Less well known is that Kasmin is also an accomplished photographer, having started his working life as an assistant to the celebrated portrait photographer Ida Kar. Throughout his life, he has always carried his camera, constantly photographing – and being photographed with – his bohemian artist and writer friends and family members. This remarkable book is the first time that he has published a collection of his favourite and most intimate photographs. With a focus on the 1960s and 1970s, these images tell a rich story of a fertile period when Kasmin was working with an array of diverse creative figures. We see Newman, Frankenthaler, and others in their studios; we hang out with Clement Greenberg, Leo Castelli, and other important figures of the New York scene; we join Hockney as he learns to drive in Los Angeles and as he holidays in France with Kasmin and his children and their shared circle of friends, among them Celia Birtwell, Ossie Clark, and Wayne Sleep; we witness the same artist again in playful mood with his parents at home in Bradford; and we follow Kasmin as he and his close friend the travel writer Bruce Chatwin voyage to Africa and the Caribbean, and as he visits India with Howard Hodgkin.

Drawn directly from Kasmin’s personal archive, the book contains dozens of images that have never been seen before.
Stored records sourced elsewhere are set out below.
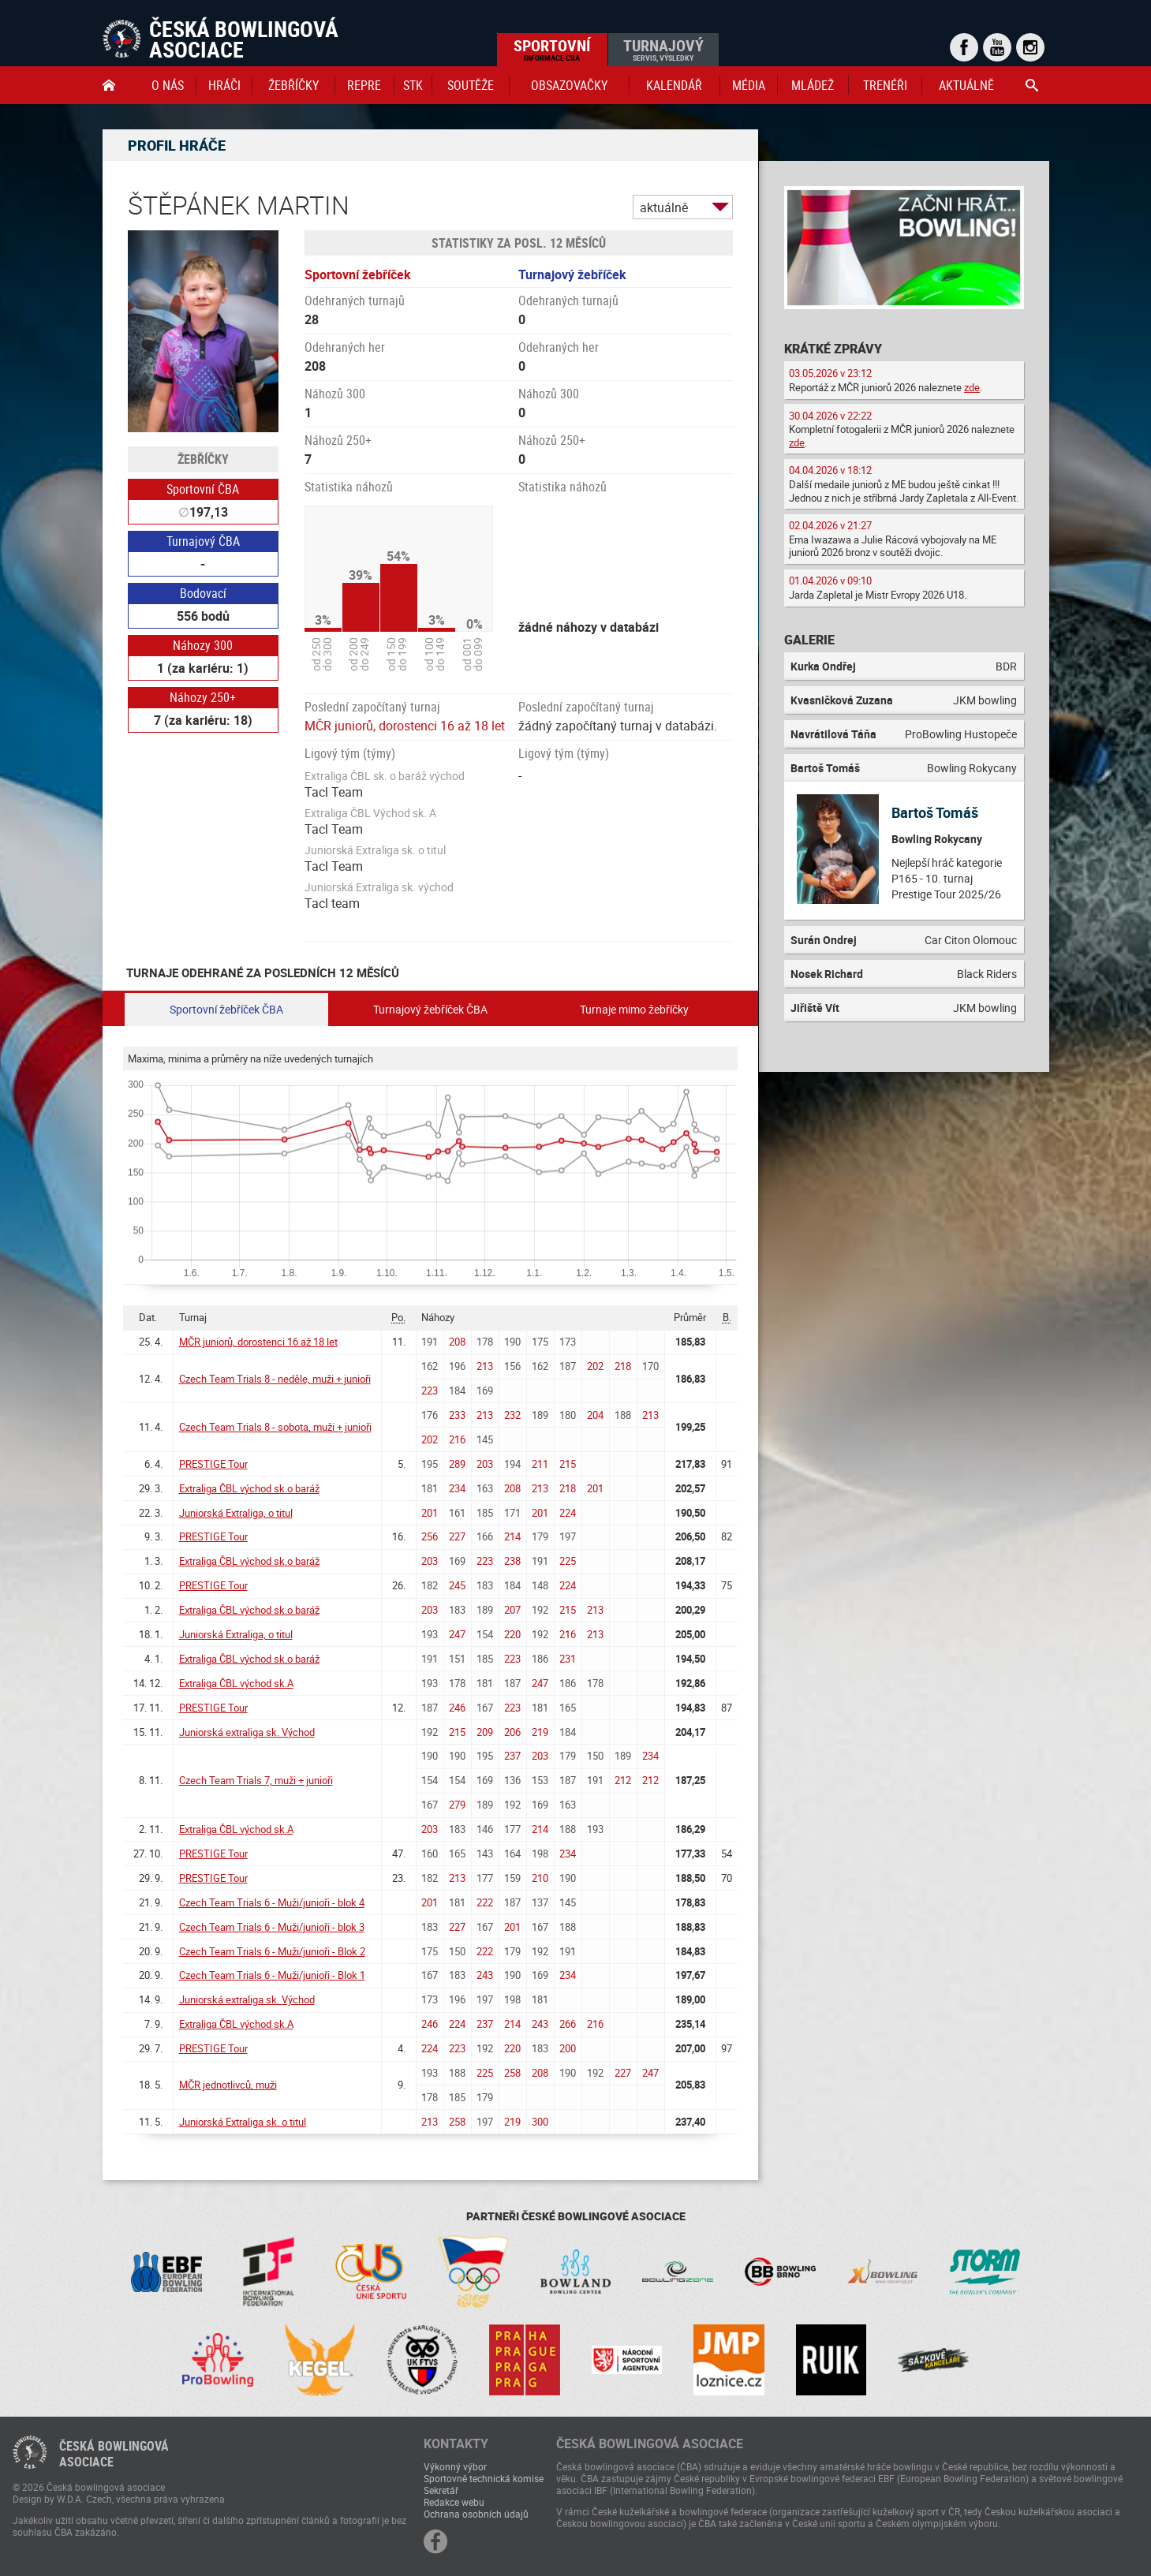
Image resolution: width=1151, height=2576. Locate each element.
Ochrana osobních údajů (476, 2513)
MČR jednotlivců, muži (228, 2085)
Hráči (224, 85)
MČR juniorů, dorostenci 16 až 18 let (405, 725)
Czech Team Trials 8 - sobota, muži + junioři (275, 1427)
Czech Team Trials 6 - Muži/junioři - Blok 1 (272, 1975)
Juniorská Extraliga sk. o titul (242, 2122)
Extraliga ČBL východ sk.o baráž (249, 1488)
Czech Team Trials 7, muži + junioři (256, 1780)
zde (972, 387)
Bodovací (203, 593)
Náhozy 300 (203, 645)
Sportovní (552, 49)
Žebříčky (293, 85)
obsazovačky (569, 85)
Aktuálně (966, 85)
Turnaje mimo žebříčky (634, 1009)
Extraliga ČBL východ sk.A (236, 1683)
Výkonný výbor (455, 2466)
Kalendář (674, 85)
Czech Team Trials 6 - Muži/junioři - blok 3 (271, 1927)
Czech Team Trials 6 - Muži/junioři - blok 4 (271, 1902)
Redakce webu (454, 2502)
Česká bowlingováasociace (114, 2453)
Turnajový (663, 49)
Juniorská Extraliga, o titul (236, 1513)
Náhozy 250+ (203, 697)
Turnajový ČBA (203, 541)
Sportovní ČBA (202, 489)
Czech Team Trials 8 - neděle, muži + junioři (275, 1379)
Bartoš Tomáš (934, 812)
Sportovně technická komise (484, 2478)
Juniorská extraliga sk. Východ (247, 1732)
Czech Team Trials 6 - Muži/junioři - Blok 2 (272, 1951)
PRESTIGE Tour (213, 1464)
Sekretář (441, 2490)
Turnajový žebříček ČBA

Each photograph, whether a posed portrait or a hastily grabbed snapshot, reveals something new, something private about some of the best-known names in postwar art and the milieu in which they lived. They capture key moments – such as Hockney’s early days in California – and the close friendships within Kasmin’s circle. Seen together, they bear witness to an exciting time when young, dynamic artists were finding a new language and shaping a new world.

Accompanying the photographs are texts by the British art historian and curator Chris Stephens, writing about Kasmin’s circle in the 1960s and 1970s, and his long-time friend American curator and writer Judith Goldman, who offers a more personal account of Kasmin and his life.

Dr Chris Stephens has been Director of the Holburne Museum in Bath since 2017. Prior to that he worked at Tate for more than twenty years, as Head of Displays, Tate Britain, for much of that time, and also as Head of Modern British Art.

Judith Goldman is an award-winning writer, curator, and publisher in New York City. A former editor of ARTnews, she was also the curator of prints at the Whitney Museum of Art from 1977 to 1991. She has established the Blue Heron Press and Deuce II Editions to publish artists’ books and editions.